Abu Ja'far Muhammad ibn Musa al-Khwarizmi,
(780 – 850 CE),
is the grandfather of computer science and the father of Algebra. He was
the popularizer of Arabic numerals, adopter of zero (the symbol, that
is) and the decimal system, astronomer, cartographer, in briefs an
encyclopedic scholar.
BAYT Al-HIKMA (House of Wisdom)
In the year 832,
Caliph Al Ma'mun [b. Baghdad, 786, d. Tarsus,
Cilicia, August 833] founded the "House of Wisdom" in Baghdad, a center
for study and research similar to the earlier Museum in Alexandria. Its
most famous scholars are the mathematicians Muhammad ibn Musa
Al-Khwarizmi and the
Banu Musa ("sons of Moses"), three brothers who directed the translation
of Greek works from Antiquity. 7
The modern word algorithm is derived from
his name, al-Khwarizmi, the best mathematician of his
age and thanks to his book, al-Kitab al-mukhtasar fi Hisab
al-jabr w'al-muqabala, (a book showing how to solve equations and
problems derived from ordinary life) which means "The Compendious Book
on Calculation by Completion and Balancing", was later mangled into
algebra, was the first written text on the subject. In
al-Khwarizmi's time, algebra was a practical system for solving all
kinds of problems "in cases of inheritance,
contracts, surveying, tax collection, legacies, partition,
lawsuits, and trade, and in all their dealings with one another, or
where the measuring of lands, the digging of canals, geometrical
computations, and other objects of various sorts and kinds are
concerned." Al-jabr was about removing the negative terms
from an equation, while al-muqabala meant "balancing" the
values of an equation across an equals sign.

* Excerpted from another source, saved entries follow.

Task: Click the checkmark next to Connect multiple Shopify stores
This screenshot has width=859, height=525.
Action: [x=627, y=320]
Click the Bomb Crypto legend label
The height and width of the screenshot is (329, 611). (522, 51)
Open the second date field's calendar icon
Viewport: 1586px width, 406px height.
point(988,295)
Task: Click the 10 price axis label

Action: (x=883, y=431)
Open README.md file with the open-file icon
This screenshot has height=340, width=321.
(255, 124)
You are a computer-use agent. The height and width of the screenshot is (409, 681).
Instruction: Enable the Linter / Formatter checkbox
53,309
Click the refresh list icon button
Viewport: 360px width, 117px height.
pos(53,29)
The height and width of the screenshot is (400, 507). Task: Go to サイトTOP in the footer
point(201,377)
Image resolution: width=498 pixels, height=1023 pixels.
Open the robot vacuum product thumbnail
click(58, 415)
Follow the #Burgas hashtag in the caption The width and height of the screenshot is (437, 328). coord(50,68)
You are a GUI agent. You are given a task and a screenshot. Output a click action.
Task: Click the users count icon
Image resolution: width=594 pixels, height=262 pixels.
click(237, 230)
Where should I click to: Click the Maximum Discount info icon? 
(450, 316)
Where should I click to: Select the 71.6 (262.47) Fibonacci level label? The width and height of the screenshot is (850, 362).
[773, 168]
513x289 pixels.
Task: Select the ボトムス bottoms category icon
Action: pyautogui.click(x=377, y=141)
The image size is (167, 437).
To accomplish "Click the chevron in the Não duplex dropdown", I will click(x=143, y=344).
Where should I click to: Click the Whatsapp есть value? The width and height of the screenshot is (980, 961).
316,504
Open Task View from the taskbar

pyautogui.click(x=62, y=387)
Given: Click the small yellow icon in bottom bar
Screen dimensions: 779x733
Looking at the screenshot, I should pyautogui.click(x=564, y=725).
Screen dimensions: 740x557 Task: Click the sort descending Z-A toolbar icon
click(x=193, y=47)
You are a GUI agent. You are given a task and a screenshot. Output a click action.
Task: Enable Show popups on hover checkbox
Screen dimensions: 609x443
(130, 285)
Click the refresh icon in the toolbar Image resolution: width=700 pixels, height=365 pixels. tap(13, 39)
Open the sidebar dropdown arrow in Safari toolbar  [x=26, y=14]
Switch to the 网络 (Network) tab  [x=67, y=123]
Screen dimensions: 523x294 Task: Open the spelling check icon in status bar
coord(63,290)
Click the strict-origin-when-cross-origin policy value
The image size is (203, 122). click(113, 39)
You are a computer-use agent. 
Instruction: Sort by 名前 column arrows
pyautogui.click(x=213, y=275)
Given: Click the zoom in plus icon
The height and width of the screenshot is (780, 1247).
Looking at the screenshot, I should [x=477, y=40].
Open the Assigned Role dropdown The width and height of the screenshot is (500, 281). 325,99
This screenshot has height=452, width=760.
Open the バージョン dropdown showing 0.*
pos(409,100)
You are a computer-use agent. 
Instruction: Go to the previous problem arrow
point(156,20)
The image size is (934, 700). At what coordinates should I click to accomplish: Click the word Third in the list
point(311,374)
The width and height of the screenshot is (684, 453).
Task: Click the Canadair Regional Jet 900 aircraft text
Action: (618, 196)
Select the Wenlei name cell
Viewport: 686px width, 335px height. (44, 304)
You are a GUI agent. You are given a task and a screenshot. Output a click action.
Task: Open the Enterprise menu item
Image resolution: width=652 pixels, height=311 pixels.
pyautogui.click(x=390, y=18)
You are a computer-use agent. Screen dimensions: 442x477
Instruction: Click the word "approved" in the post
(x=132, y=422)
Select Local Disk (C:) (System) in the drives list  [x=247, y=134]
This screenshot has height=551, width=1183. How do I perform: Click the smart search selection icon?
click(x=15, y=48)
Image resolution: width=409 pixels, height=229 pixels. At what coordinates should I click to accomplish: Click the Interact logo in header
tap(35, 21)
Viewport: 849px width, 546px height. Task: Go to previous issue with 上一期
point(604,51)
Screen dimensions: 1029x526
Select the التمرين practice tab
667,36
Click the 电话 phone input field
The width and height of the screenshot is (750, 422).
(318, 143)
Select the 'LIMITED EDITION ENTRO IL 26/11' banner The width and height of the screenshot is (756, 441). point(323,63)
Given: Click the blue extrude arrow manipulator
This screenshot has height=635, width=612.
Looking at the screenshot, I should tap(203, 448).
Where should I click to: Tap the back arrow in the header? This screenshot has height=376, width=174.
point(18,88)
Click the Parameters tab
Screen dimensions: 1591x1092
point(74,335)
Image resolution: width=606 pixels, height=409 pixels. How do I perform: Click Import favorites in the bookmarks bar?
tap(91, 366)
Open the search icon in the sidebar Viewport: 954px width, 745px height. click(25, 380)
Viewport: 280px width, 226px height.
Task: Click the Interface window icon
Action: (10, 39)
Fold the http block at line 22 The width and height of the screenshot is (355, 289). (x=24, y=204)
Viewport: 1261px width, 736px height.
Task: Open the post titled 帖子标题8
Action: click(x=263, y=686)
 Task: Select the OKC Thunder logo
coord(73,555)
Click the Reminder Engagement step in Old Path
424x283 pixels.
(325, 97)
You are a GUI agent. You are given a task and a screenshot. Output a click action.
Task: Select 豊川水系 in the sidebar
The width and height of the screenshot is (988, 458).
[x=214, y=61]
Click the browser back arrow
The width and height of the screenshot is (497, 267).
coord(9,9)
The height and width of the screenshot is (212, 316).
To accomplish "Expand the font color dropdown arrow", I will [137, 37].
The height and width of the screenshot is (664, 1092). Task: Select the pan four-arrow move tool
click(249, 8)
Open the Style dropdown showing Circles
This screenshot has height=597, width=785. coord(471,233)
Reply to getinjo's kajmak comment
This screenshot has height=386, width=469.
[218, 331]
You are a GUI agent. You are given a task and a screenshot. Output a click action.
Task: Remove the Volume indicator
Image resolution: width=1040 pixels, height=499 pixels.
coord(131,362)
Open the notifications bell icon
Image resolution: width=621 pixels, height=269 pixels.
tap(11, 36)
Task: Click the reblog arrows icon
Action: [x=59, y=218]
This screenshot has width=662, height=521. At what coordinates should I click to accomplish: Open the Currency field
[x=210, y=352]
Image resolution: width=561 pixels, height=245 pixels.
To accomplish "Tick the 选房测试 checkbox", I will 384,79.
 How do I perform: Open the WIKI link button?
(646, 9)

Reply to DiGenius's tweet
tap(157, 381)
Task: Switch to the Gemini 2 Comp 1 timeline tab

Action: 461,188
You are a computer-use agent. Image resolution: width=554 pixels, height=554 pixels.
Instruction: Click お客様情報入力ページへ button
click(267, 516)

It is the title of this text that gives us the word
"algebra". It is the first book to be written on algebra. In
al-Khwarizmi's own words, the purpose of the book is to teach:
What is easiest and most
useful in arithmetic, such as men constantly require in cases of
inheritance, legacies, partition, lawsuits, and trade, and in all their
dealings with one another, or where the measuring of lands, the digging
of canals, geometrical computations, and other objects of various sorts
and kinds are concerned.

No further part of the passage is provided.